The 111 letters that were written to Lt. Col. Farrant Turner give the reader an indication of the high regard and affection the men that had been under his command held for him. They also give firsthand accounts of the writers’ experiences in combat or as they were recuperating from their wounds.

Probably, most descendants of the men who wrote these letters will be seeing them for the first time. This was the case for a 100th daughter who has been part of the team developing this website. When she first saw a letter written by her father, she expressed her reaction in Island slang – “It was a chicken skin moment.”

The letters in the Saburo Nishime collection were written from late December 1941 to March 1946 to his brother Ralph on the mainland. Nishime lived in Japan for many years after the war, returning to Hawaii in 1987. He became a frequent contributor to the Club 100 newsletter, the Puka Puka Parade.
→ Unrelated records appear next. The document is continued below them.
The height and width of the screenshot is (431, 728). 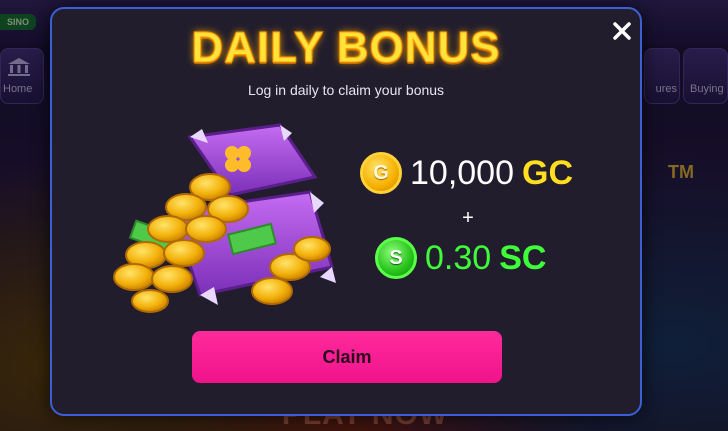 I want to click on claim-button: Claim, so click(x=347, y=357).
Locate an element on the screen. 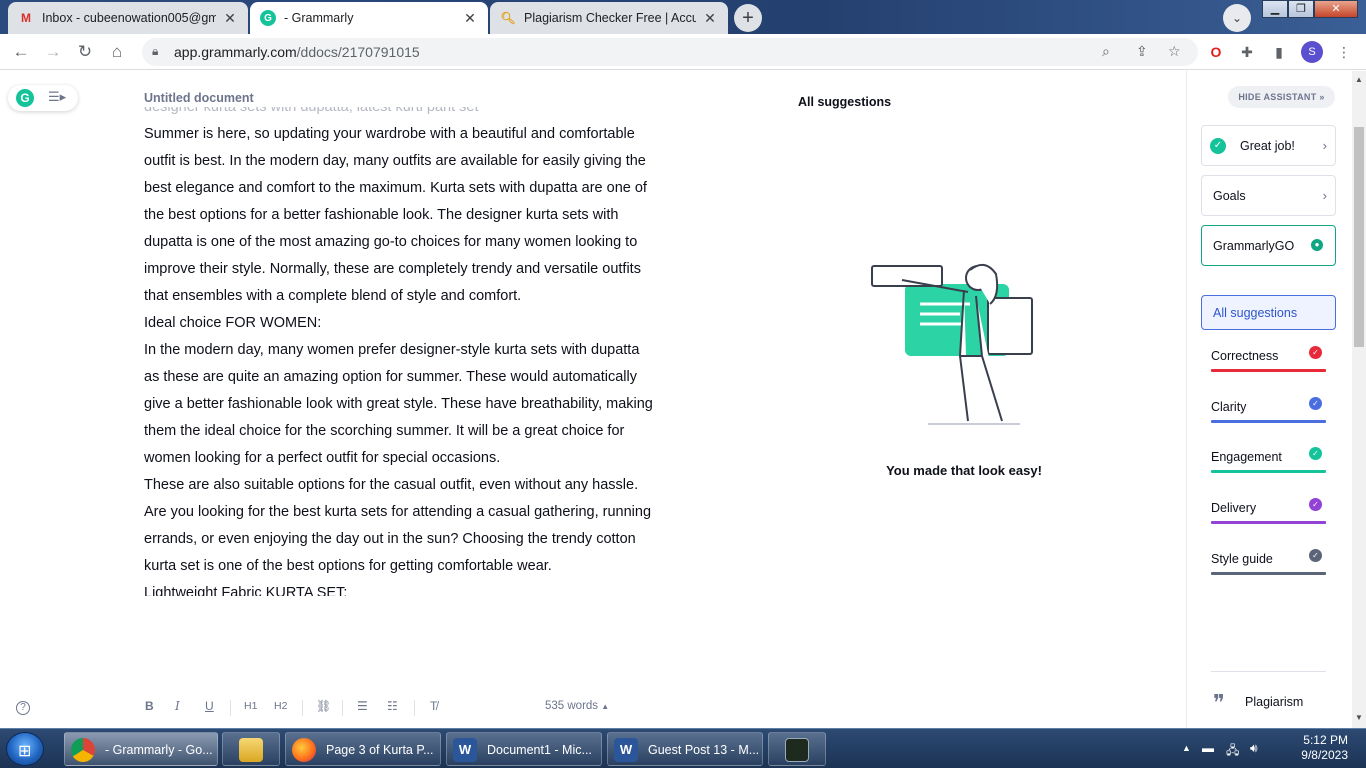 The image size is (1366, 768). category-engagement: Engagement ✓ is located at coordinates (1268, 459).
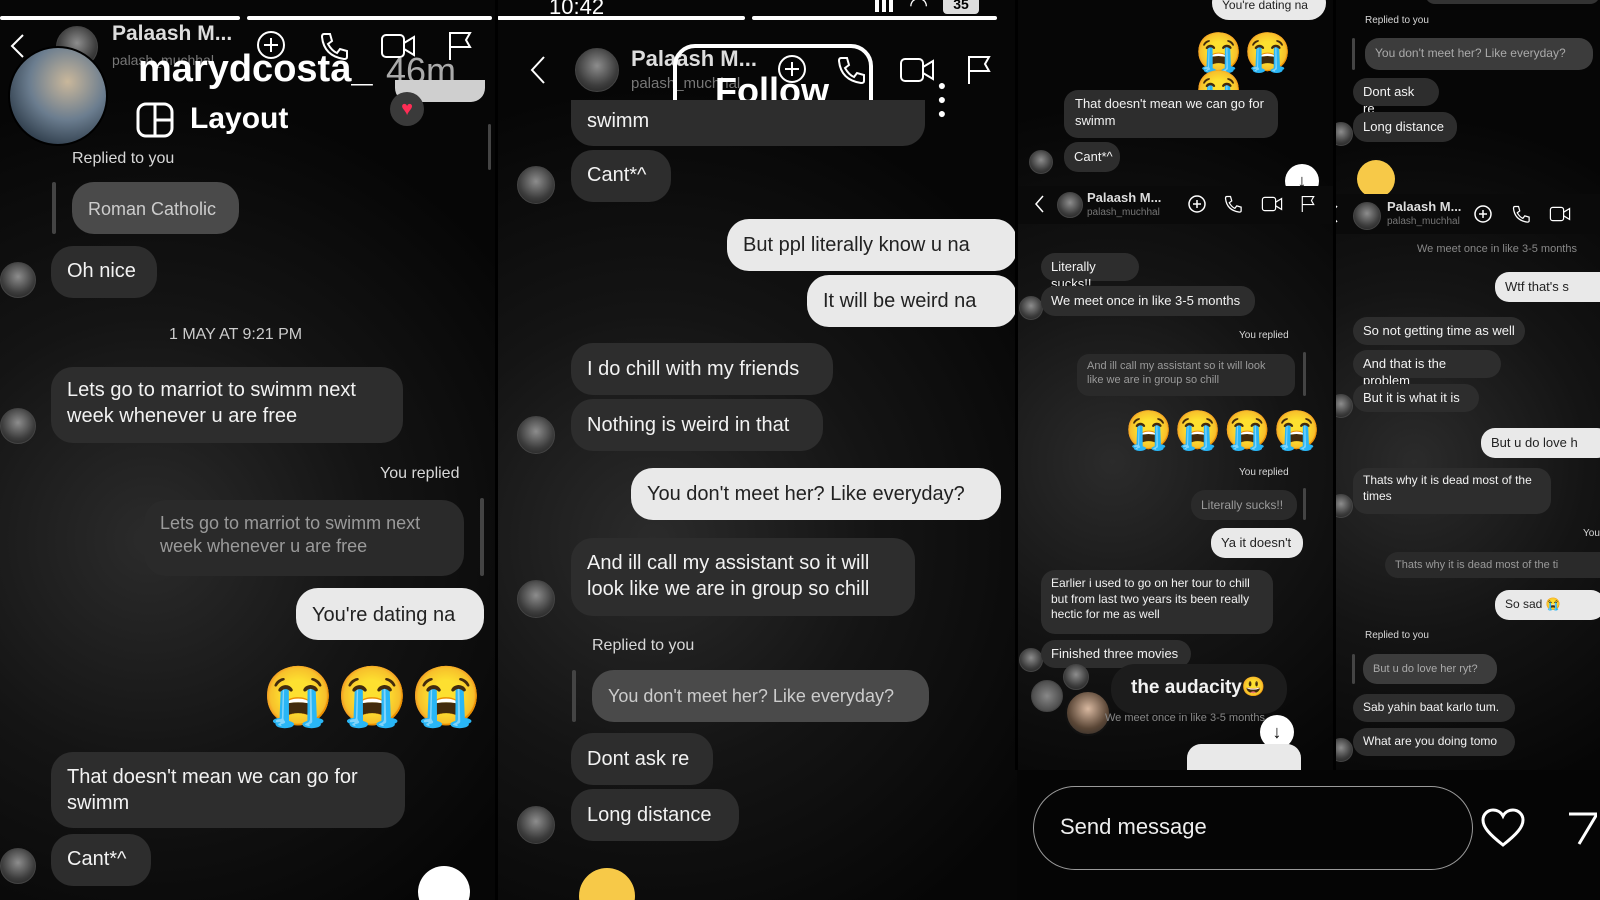 The image size is (1600, 900). What do you see at coordinates (961, 7) in the screenshot?
I see `battery-icon: 35` at bounding box center [961, 7].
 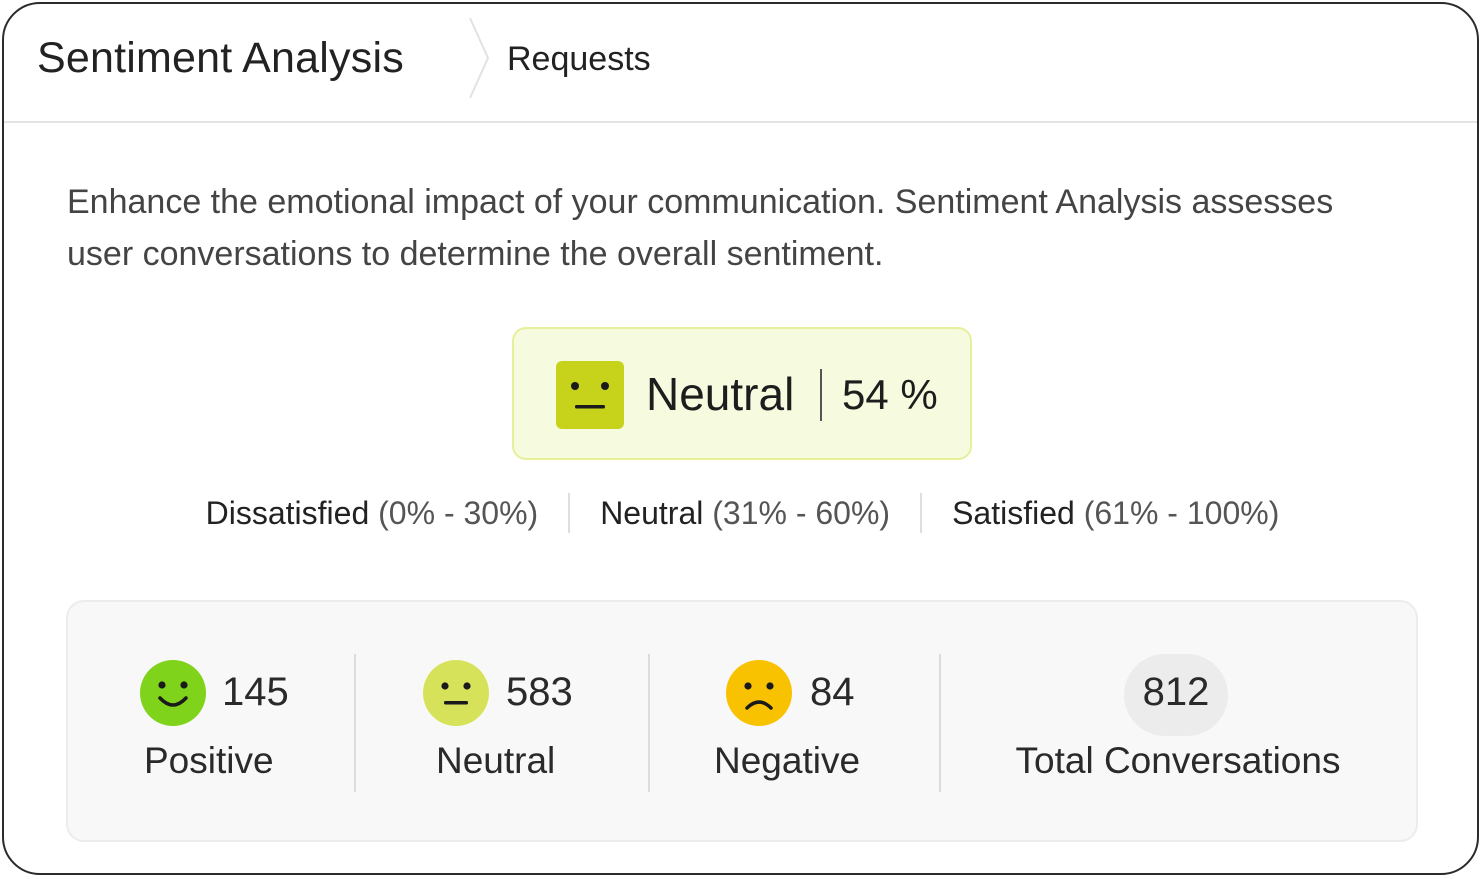 What do you see at coordinates (480, 58) in the screenshot?
I see `breadcrumb-chevron-icon` at bounding box center [480, 58].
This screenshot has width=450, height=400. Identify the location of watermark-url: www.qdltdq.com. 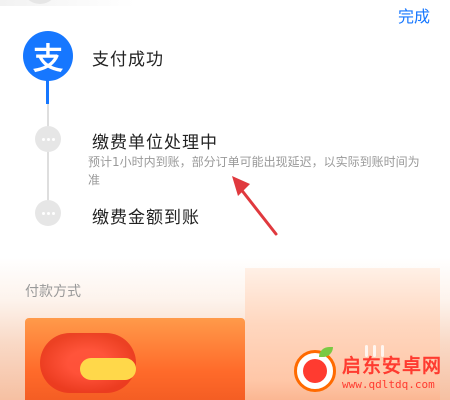
(388, 384).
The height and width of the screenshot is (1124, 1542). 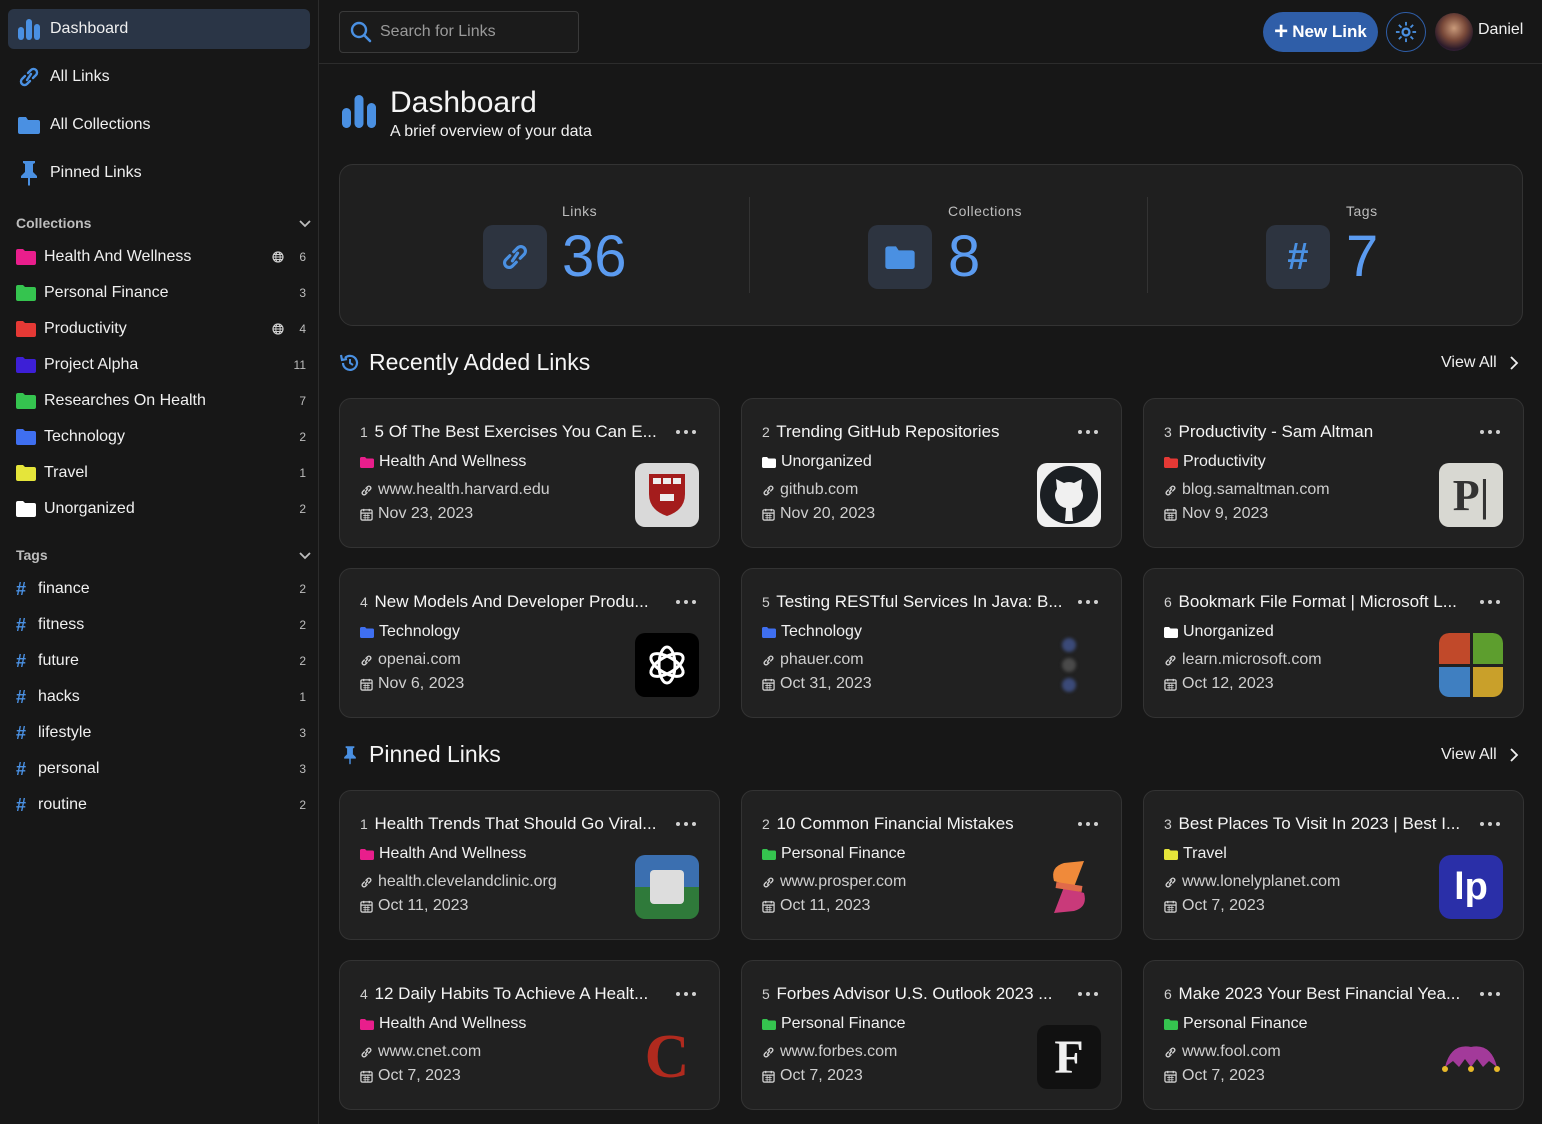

Stanley Izumigawa’s letters were written over a four year period. His letters are valuable as he describes their grueling and often boring basic training at Camp Shelby. He also includes some observations about the social dynamics between the African American and Caucasian population in Mississippi. Izumigawa also mentioned learning about the experiences of Japanese American soldiers from the U.S. mainland who were in Army units at the time of the Pearl Harbor attack and were later transferred to the 100th and 442nd.  They talked about the “shame and humiliation” they had to endure. Some were made to stand in front of their companies and stripped of their weapons. Called the derogatory term “Jap,” they were assigned the least desirable tasks. Ranks were taken away.

As more letters become available, they will be scanned, transcribed, and added to this collection.